Copy out the blog post on workplace investigations and credibility determinations below word for word, from its date line to its final sentence.
┌─ Text under study
Friday, November 21, 2014

Yes, Virginia, You Do Have To Make Credibility Determinations

We’ve got workplace investigations on our minds this week. Since the holidays can bring inappropriate employee behavior as well as good cheer and mistletoe, we offer a caution:  In the rush to take prompt remedial action in response to a complaint of harassment, don’t forget to conduct an adequate investigation. As important as it is to solve workplace problems, you need to get to the bottom of things, particularly when there are credibility issues. That’s not just Human Resources 101; it’s advice from an appellate court.
 
The case that brings this to mind is Mendoza v. Western Medical Center of Santa Ana, decided in California earlier this year.  It’s about two employees behaving badly and the employer not wanting to choose sides. A new male supervisor and a long-term male employee traded allegations of sexual harassment and inappropriate conduct.  The employer’s investigation consisted of a joint interview with the two employees. The employer apparently wanted the matter to be resolved quickly, and fired both individuals for inappropriate conduct.  The long-term employee sued. An appellate opinion after trial included the following footnote:
 
“[D]efense counsel asked (perhaps rhetorically) just what employers were expected to do when faced with a scenario in which two employees provide conflicting accounts of inappropriate conduct.  Our answer is simple:  employers should conduct a thorough investigation and make a good faith decision based on the results of the investigation. … Hopefully this opinion will disabuse employers of the notion that liability (or a jury trial) can be avoided by simply firing every employee involved in the dispute.”
We couldn’t have said it better ourselves.
└─
┌─ Record excerpts
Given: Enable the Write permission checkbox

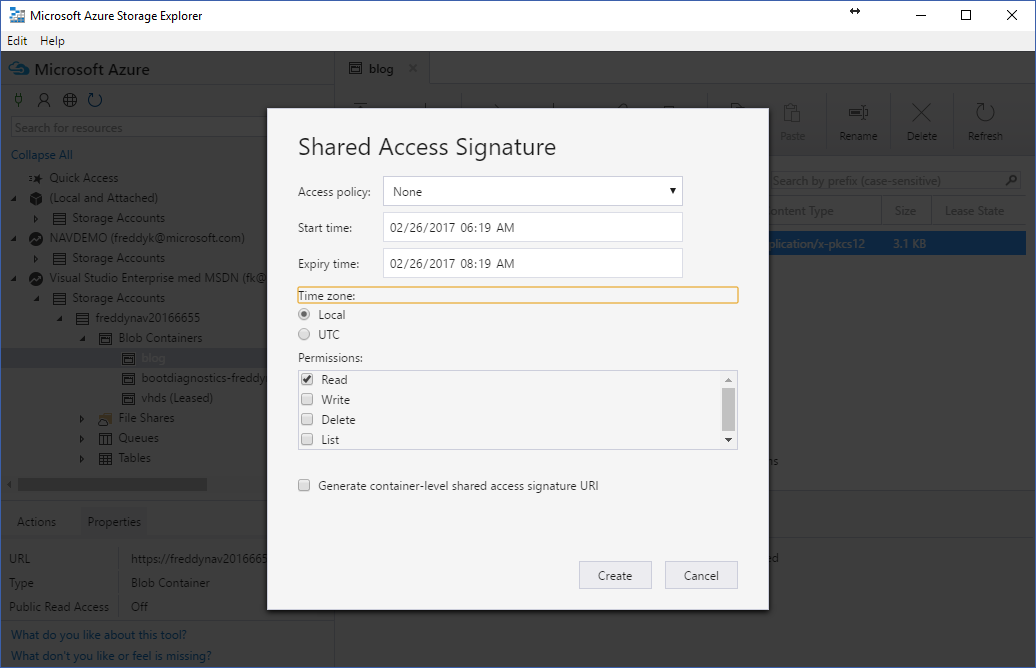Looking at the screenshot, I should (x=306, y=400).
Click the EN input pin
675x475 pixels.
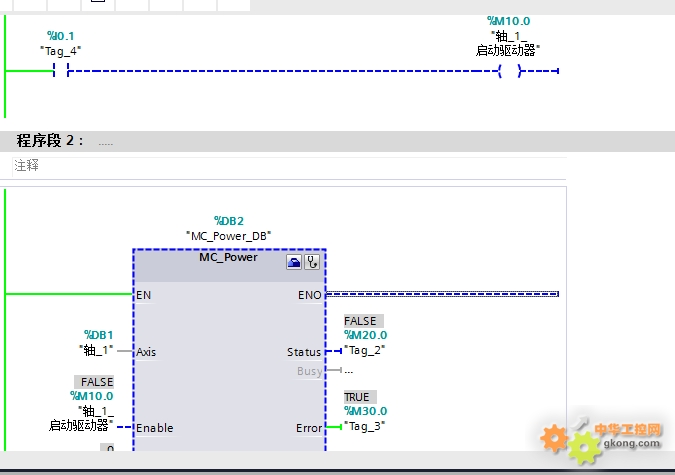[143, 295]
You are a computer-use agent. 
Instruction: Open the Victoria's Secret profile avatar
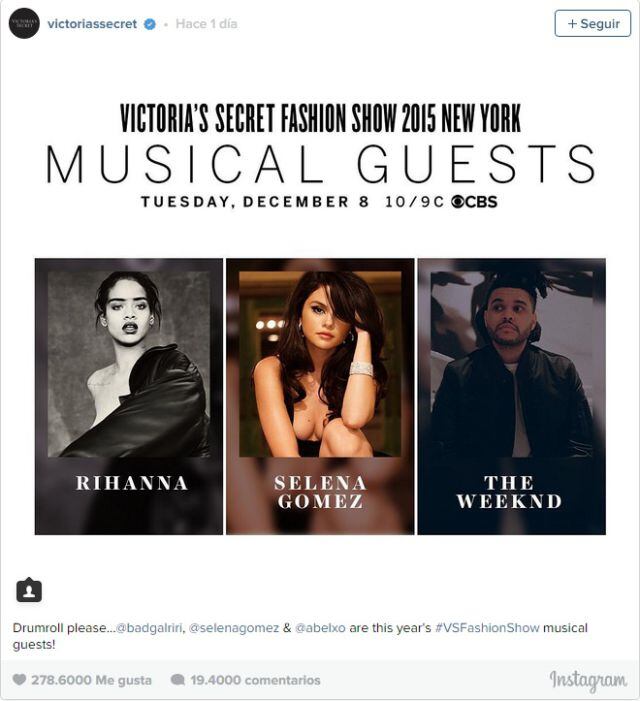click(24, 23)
└─
┌─ Record excerpts
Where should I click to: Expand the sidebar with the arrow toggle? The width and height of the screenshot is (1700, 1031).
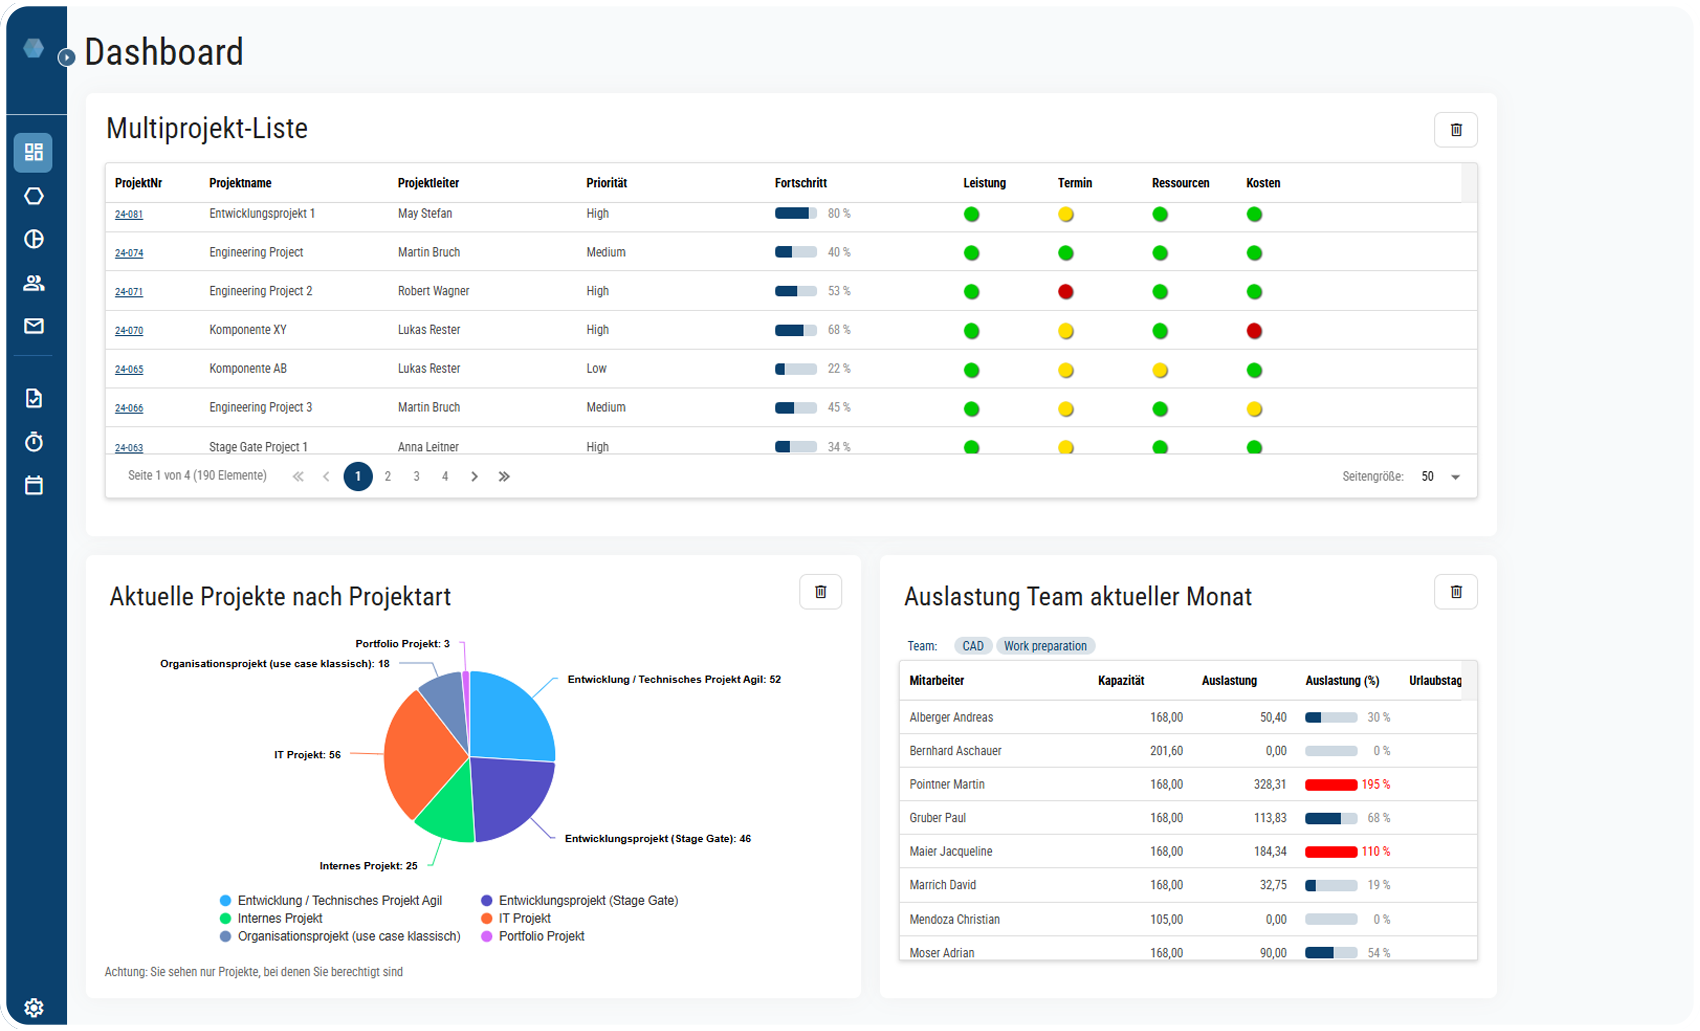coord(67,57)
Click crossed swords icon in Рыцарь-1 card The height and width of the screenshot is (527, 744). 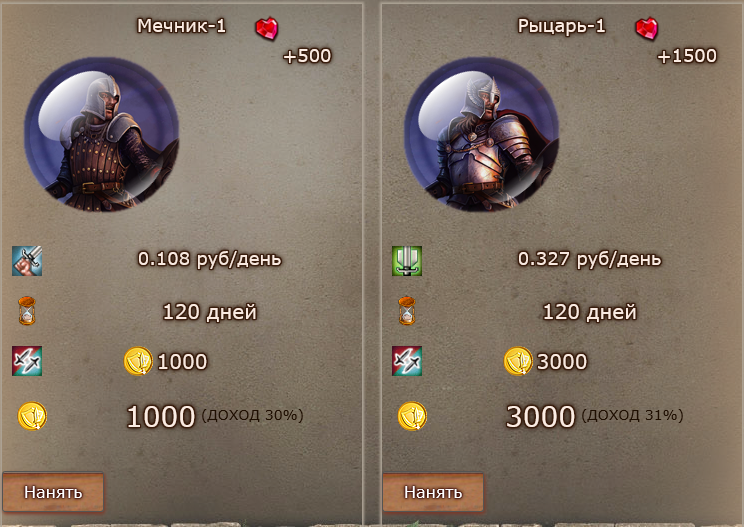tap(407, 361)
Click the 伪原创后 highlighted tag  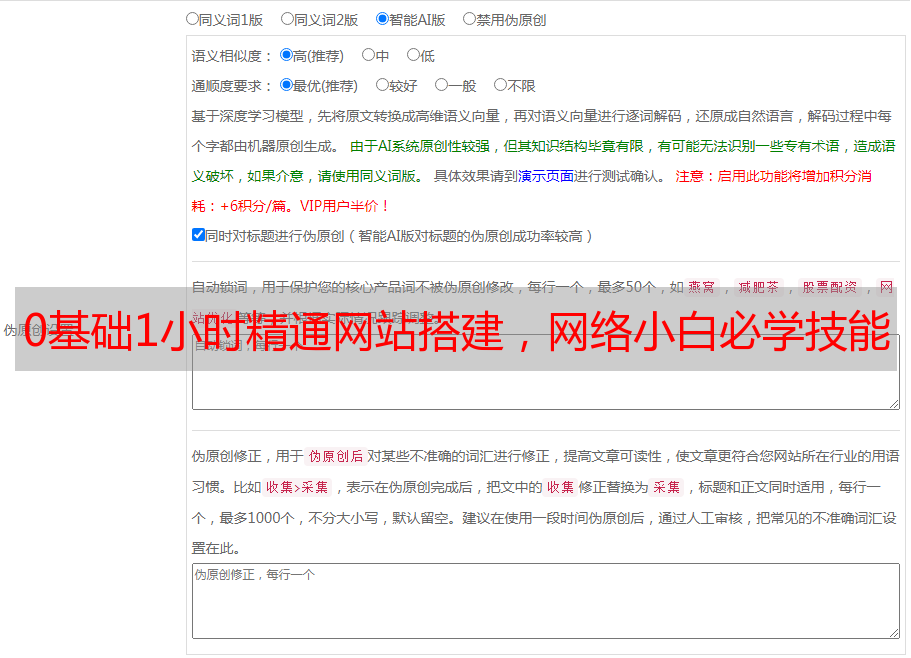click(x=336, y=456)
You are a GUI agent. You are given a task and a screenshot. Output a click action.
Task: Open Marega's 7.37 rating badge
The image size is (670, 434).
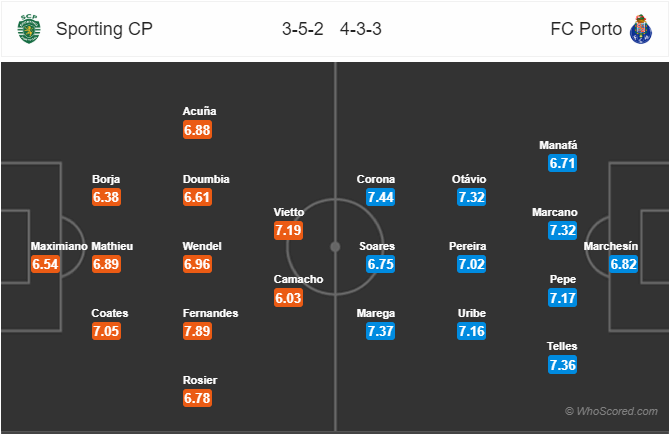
└─
#### [Written response]
Friday, November 21, 2014

Yes, Virginia, You Do Have To Make Credibility Determinations

We’ve got workplace investigations on our minds this week. Since the holidays can bring inappropriate employee behavior as well as good cheer and mistletoe, we offer a caution:  In the rush to take prompt remedial action in response to a complaint of harassment, don’t forget to conduct an adequate investigation. As important as it is to solve workplace problems, you need to get to the bottom of things, particularly when there are credibility issues. That’s not just Human Resources 101; it’s advice from an appellate court.
 
The case that brings this to mind is Mendoza v. Western Medical Center of Santa Ana, decided in California earlier this year.  It’s about two employees behaving badly and the employer not wanting to choose sides. A new male supervisor and a long-term male employee traded allegations of sexual harassment and inappropriate conduct.  The employer’s investigation consisted of a joint interview with the two employees. The employer apparently wanted the matter to be resolved quickly, and fired both individuals for inappropriate conduct.  The long-term employee sued. An appellate opinion after trial included the following footnote:
 
“[D]efense counsel asked (perhaps rhetorically) just what employers were expected to do when faced with a scenario in which two employees provide conflicting accounts of inappropriate conduct.  Our answer is simple:  employers should conduct a thorough investigation and make a good faith decision based on the results of the investigation. … Hopefully this opinion will disabuse employers of the notion that liability (or a jury trial) can be avoided by simply firing every employee involved in the dispute.”
We couldn’t have said it better ourselves.